一方、日本でも過去に何度か、なでしこリーグをプロ化しようとする動きはあった。
2004年アテネオリンピック予選で初めて北朝鮮を下した"国立の奇跡"以降、なでしこジャパンという呼称は国内外を問わず浸透した。だが、その恩恵も長くは続かず、ギリギリの運営規模や、少ない観客動員など、日本女子サッカーを取り巻く環境は改善されてこなかった。
その後、2011年のワールドカップドイツ大会優勝、2012年ロンドンオリンピック銀メダル獲得という"史上初"の快挙を重ねてもなお、日本女子サッカーのプロ化は実現されなかったのだ。

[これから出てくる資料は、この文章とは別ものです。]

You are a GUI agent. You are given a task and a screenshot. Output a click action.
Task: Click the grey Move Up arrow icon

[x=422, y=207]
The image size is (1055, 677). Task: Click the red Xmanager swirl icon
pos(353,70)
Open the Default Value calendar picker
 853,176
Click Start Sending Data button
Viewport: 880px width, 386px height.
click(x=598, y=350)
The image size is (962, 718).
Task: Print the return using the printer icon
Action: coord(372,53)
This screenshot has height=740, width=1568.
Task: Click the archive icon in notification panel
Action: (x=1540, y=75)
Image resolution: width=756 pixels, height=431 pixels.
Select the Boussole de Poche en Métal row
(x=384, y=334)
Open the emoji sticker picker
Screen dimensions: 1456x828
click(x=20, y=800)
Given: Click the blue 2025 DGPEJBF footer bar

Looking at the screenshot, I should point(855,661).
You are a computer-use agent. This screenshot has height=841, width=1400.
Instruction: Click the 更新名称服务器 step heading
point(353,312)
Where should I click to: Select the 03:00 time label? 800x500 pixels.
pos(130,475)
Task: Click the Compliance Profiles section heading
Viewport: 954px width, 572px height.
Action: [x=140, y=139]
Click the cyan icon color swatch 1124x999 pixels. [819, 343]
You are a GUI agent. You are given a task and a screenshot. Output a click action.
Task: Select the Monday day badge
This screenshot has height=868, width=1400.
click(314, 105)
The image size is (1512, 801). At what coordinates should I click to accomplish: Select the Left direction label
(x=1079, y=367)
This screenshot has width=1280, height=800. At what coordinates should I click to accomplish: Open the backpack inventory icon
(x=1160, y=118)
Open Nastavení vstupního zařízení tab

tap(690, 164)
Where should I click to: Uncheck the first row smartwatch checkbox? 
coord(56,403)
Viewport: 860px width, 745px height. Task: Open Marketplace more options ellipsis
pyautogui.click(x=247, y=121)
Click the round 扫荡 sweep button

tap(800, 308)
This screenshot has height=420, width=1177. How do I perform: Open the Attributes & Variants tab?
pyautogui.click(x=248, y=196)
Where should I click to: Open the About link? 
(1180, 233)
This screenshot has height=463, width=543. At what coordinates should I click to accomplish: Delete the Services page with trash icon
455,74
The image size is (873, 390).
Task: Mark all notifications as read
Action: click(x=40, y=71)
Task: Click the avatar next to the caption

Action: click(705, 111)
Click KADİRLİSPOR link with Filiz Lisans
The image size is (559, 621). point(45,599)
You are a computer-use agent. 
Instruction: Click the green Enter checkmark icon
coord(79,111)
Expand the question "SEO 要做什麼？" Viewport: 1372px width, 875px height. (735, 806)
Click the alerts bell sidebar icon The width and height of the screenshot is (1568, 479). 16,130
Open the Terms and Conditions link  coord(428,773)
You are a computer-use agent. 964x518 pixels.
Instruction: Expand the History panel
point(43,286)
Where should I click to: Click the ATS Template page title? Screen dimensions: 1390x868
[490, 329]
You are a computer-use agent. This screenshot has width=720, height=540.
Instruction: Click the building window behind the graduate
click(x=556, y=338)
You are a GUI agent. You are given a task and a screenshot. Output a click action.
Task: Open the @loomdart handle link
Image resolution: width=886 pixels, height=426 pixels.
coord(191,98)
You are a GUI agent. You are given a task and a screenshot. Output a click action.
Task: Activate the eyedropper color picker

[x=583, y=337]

この現状を打開するためには、抜本的な改革が必要だった。
そんななか、2018年2月、前なでしこジャパン監督・佐々木則夫氏を筆頭にした女子プロ化実現の可否を探るワーキンググループをJFAの田嶋幸三会長が立ち上げた。なでしこリーグ理事会でも、今後の女子サッカー活性化が話し合われた。この両サイドから上がってきた議論が同じ着地点だったことから、プロ化への動きが一気に加速したというわけだ。